The patency of the V-Wave device was evaluated by TEE at one to three months and at one year after device implantation36. All shunts were fully patent at one to three months, and shunt occlusion was observed in 14% of patients at one-year follow-up. Additionally, some degree of shunt stenosis at the valve level occurred in 36% of patients, leading to an incidence of shunt stenosis or occlusion of 50% at one year. The potential cause of stenosis or occlusion was suggested from a stenotic shunt that was explanted during cardiac transplantation two years after the procedure. The bioprosthetic leaflets were thickened and stenotic with neoendocardial hyperplasia (pannus). These data along with the lack of thrombus suggested intra-shunt valve deterioration as the main mechanism of shunt stenosis-occlusion. This is the reason why a newer generation of the V-Wave device has been developed.
Comparative analysis of haemodynamic and clinical outcomes between patients with and without shunt stenosis or occlusion showed that patients with fully patent shunts exhibited significant improvements in haemodynamic parameters compared to a lack of changes in the shunt stenosis-occlusion group. Also, those patients with patent shunts had improved late clinical outcomes, with lower rates of death/left ventricular assistance/transplantation or heart failure rehospitalisation at three-year follow-up (Supplementary Figure 5),36.
FUTURE STUDIES
Supplementary Table 1 summarises the ongoing and future studies.

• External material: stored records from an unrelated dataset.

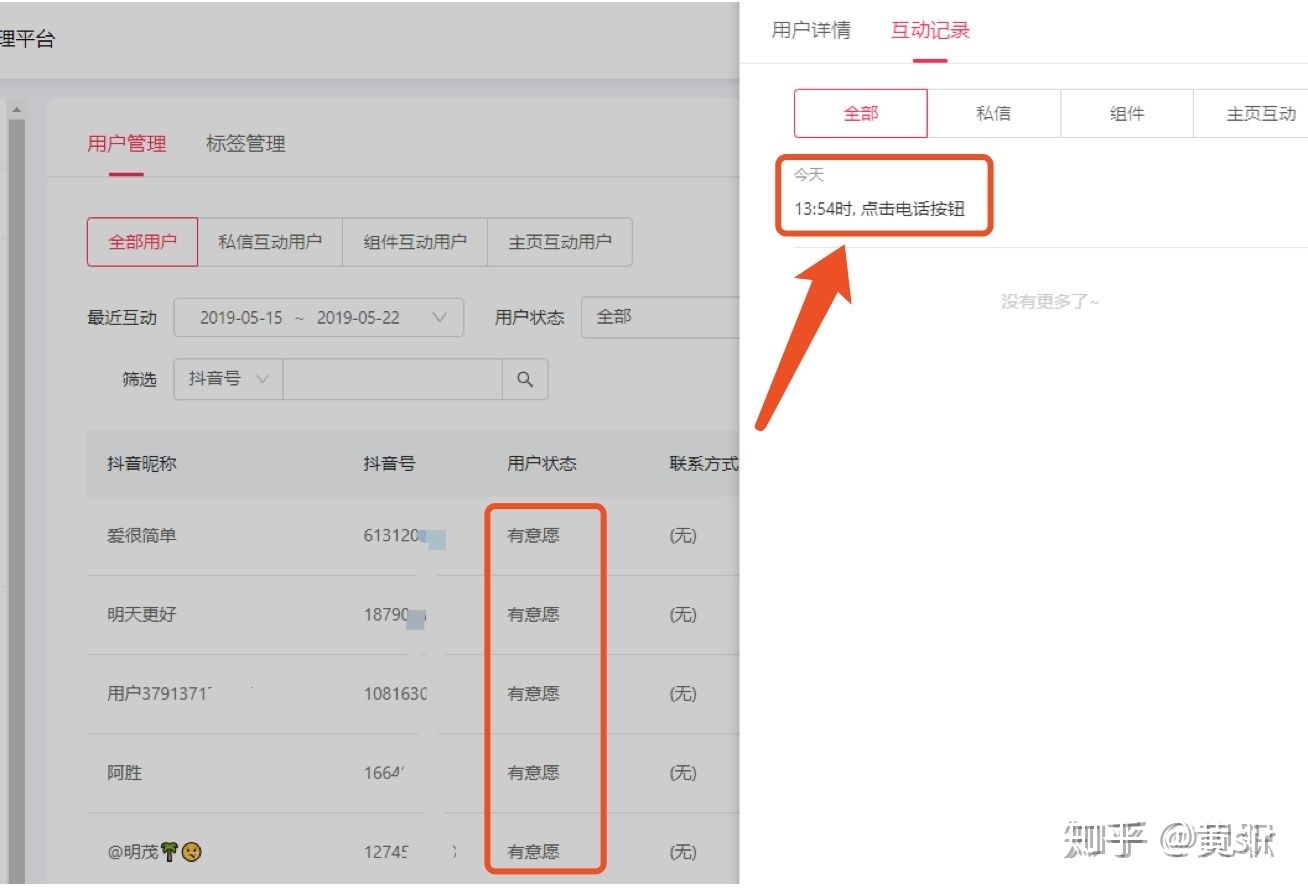Select the 全部 tab in interaction records
Viewport: 1308px width, 894px height.
tap(860, 113)
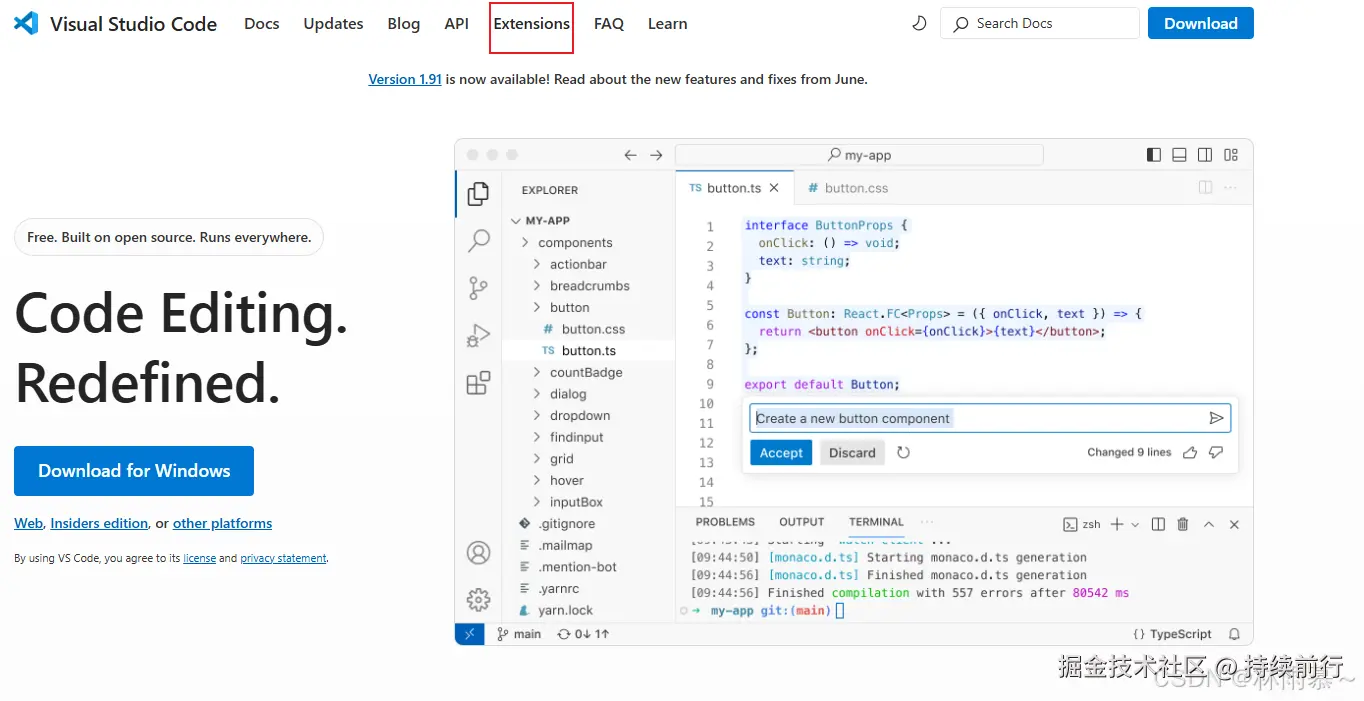The image size is (1364, 701).
Task: Click the Visual Studio Code logo icon
Action: [26, 24]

Clinical implications and future directions
Current evidence for interatrial shunting is based on observational studies and small randomised trials showing the feasibility, safety and preliminary efficacy in patients with PAH and left HF. These data seem to be insufficient to modify current clinical practice but support the use of interatrial shunting as a palliative therapy in selected patients with PAH and left HF who remain symptomatic despite optimal treatment based on current guidelines. Several ongoing randomised trials will provide definite evidence about the exact role of this therapy for the treatment of HF patients. If further substantiated and associated with improved clinical outcomes, device-mediated left-to-right atrial shunting would offer an important new approach to treatment of this population.
Conclusions
In PAH patients, AS can be considered as a palliative therapy in non-responders to available therapies. Careful patient selection and limiting the size of the atrial septal defect appear to be key in order to avoid major periprocedural complications and death. Also, new permanent devices are currently being evaluated in order to ensure shunt patency over time. In left HF patients, interatrial shunting with different permanent devices has been shown to be a feasible and safe therapy in patients with chronic left HF who remain symptomatic despite optimal medical/device therapy. Also, preliminary efficacy data, with significant improvements in functional status, exercise capacity and quality of life, have provided the rationale for designing large randomised trials (currently ongoing) in order to determine further the efficacy of this new therapy for reducing major cardiovascular events in patients with chronic HF.
Acknowledgements
J. Rodés-Cabau holds the Research Chair “Famille Jacques Larivière” for the Development of Structural Heart Disease Interventions.
Conflict of interest statement
J. Lindenfeld, A. Bayés-Genis, and J. Rodés-Cabau are consultants for V-Wave Inc. The other authors have no conflicts of interest to declare.